Hissiz bakışlarımı odada olan diğer adama çevirdim. Umursamazca etrafa bakınan gözleri yüzümde durdu ve elini salladı usulca.

"Barbaros bu çok kötü bakıyor " dudaklarını kıpırdatmadan konuştuğunda ifadesizce çektim bakışlarımı üzerinden. İçimde engel olamadığım acı yerini büyük bir hüzne bırakmıştı. Tüm çiçeklerim kurumuş yerine ıssız bir çöl bırakmıştı. Belki de bir gün önce dünyanın en şanslı olan kadını ben, bugün dünyanın en çaresiz kadınıydım .

Yüzü gözlerimin önünde tekrar canlandığında parmaklarımın ucu hasretle karıncalandı. Ona sarılmak istiyordum. Her şeye rağmen. Omzuna başımı yaslamak ve eşsiz kokusunda soluklanmak istiyordum. Herkese rağmen. Ellerini tutmak ve yanında kalmak istiyordum. Ona rağmen...

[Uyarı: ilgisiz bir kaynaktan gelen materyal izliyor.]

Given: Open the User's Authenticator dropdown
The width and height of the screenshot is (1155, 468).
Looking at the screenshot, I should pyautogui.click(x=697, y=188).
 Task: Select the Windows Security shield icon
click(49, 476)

Aşk öyle bir anda sarmıştı ki bedenimi istesem de nefret edemiyordum. İstesem de onun hakkında kötü bir söz söyleyemiyordum. Ve en kötüsü onun canı yansın istemiyordum. Kendime rağmen onun yaşamasını , mutlu olmasını istiyordum. Bu ne hastalıklı bir şeydi böyle . İnsan kendinden çok bir başkasını düşünebilir miydi.

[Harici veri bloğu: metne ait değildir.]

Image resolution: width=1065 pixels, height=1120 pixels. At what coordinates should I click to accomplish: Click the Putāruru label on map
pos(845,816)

Zihnim çoktan ihanetine kılıflar aramaya başlamıştı bile. Başka çaresi yoktu , belki de mecbur kalmıştı ve yapmıştı. Evet böyle düşünmek daha basitti. Yine de dedi nefretle bakmaya çalışan kadın başka bir kadın için sana ihanet etmesi acımasızca değil mi? Keşke bunu ailesi için yapmış olsaydı. Keşke bunu başka bir şey için yapmış olsaydı. Keşke beni başka bir kadın için kandırmış olmasaydı.

Beynimin içinde dolaşan sesler içimdeki karmaşaya yenilerini eklerken başımı ellerimin arasına aldım. Ne yapmam gerekiyordu? Çoktan kararını vermedin mi zaten? Fısıldayan sesle gözlerimi kapadım hakikate. Vermiş miydim kararımı? Daha önce yapman gereken bir şeydi. Yapmadığın için bu halde değil misin? Ses tekrardan zihnimde yankılandığında sol gözümden akan yaşı sildi parmaklarım. Geç verilmiş bir karardı. Pişman da olacaktım. Kendime ihanette edecektim. Ama aşkıma etmeyecektim. Ben her şeye rağmen sevdiğim adamın üzülmesine göz yummayacaktım. Bunu yapan kendi baban bile olsa mı.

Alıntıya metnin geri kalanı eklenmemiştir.